The UK and the EU have just completed round 8 of their talks on their potential future relationship. With just over three and a half months to go until the end of the transition period, you would expect the negotiations to now be in their final stages, perhaps even finessing the legal texts which would govern that relationship. Instead the statements released by both chief negotiators make for familiar reading.
The UK’s Chief Negotiator David Frost - now Lord Frost – said amongst other things:
“These were useful exchanges. However, a number of challenging areas remain and the divergences on some are still significant.
“We have been consistently clear from the start of this process about the basis on which agreement is possible between us. Those fundamentals remain. We have engaged in discussions in all areas. We have consistently made proposals which provide for open and fair competition, on the basis of high standards, in a way which is appropriate to a modern free trade agreement between sovereign and autonomous equals.

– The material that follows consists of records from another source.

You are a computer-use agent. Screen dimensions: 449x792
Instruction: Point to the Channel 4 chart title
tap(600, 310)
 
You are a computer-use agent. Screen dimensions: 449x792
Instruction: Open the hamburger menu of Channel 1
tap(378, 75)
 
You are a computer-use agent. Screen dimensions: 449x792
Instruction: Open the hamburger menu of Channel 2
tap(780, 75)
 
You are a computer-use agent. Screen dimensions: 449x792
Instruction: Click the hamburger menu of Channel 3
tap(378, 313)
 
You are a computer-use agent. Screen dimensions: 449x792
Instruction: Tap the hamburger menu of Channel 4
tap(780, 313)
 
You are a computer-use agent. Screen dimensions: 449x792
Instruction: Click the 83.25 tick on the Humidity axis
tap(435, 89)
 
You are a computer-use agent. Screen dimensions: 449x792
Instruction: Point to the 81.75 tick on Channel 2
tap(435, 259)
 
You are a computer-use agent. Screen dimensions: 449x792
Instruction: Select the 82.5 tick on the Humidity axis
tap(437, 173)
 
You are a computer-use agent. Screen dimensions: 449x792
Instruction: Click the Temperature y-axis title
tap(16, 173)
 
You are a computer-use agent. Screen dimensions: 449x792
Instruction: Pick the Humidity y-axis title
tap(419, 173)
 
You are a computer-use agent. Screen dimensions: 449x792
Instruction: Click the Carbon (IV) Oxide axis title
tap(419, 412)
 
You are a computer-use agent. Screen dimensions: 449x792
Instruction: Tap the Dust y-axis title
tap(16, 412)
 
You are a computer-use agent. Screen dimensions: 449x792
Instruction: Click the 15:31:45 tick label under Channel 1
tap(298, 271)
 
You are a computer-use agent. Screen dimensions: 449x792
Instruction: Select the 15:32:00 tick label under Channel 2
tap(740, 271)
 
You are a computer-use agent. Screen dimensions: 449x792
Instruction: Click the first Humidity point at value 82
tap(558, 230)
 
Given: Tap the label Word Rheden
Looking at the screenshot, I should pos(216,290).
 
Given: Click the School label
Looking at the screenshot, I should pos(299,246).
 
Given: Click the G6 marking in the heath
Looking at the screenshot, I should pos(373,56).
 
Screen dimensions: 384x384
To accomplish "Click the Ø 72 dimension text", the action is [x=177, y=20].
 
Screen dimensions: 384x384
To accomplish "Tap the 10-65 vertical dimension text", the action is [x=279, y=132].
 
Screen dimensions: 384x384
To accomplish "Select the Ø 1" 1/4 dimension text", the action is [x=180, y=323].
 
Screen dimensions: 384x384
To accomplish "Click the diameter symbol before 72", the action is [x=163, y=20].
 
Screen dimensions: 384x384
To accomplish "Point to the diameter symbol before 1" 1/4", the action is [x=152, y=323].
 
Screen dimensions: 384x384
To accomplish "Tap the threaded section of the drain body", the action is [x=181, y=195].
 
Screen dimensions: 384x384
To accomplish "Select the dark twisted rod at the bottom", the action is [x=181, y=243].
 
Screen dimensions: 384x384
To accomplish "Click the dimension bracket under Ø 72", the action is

Lord Frost also noted that the UK remained committed to getting an agreement before the middle of October – which was the deadline set by UK Prime Minister Boris Johnson earlier in the week.
The EU’s statement by Chief Negotiator Michel Barnier offered more detail on the areas of disagreement, saying amongst other things:
“The UK is refusing to include indispensable guarantees of fair competition in our future agreement, while requesting free access to our market. We have taken note of the UK government's statement on “A new approach to subsidy control”. But this falls significantly short of the commitments made in the Political Declaration.
Similarly, we are still missing important guarantees on non-regression from social, environmental, labour and climate standards.
Modern trade agreements are about ensuring sustainable and fair partnerships with high standards in areas like the environment, climate, employment, health and safety, and taxation.
These principles are now at the heart of EU trade policy: with the UK, and with other partners around the world.
And they are at the heart of the EU's negotiating mandate. For the EU, its Member States and the European Parliament, any future economic partnership, regardless of its level of ambition, must ensure that competition is both free and fair.
The UK has moreover not engaged on other major issues, such as credible horizontal dispute settlement mechanisms, essential safeguards for judicial cooperation and law enforcement, fisheries, or level playing field requirements in the areas of transport and energy.
There are also many uncertainties about Great Britain's sanitary and phyto-sanitary regime as from 1 January 2021. More clarity is needed for the EU to do the assessment for the third-country listing of the UK.”
It is important to remember that much of this week’s negotiating round was overshadowed by the publication of the UK’s Internal Market Bill, which led to an extraordinary meeting of the Withdrawal Agreement’s Joint Committee and also extreme concern from the European Commission.
Perhaps given that backdrop, it was quite remarkable that negotiations didn’t collapse this week. Although even if you take the Internal Market Bill out of the equation, most of the differences which existed at the beginning of the year are still there.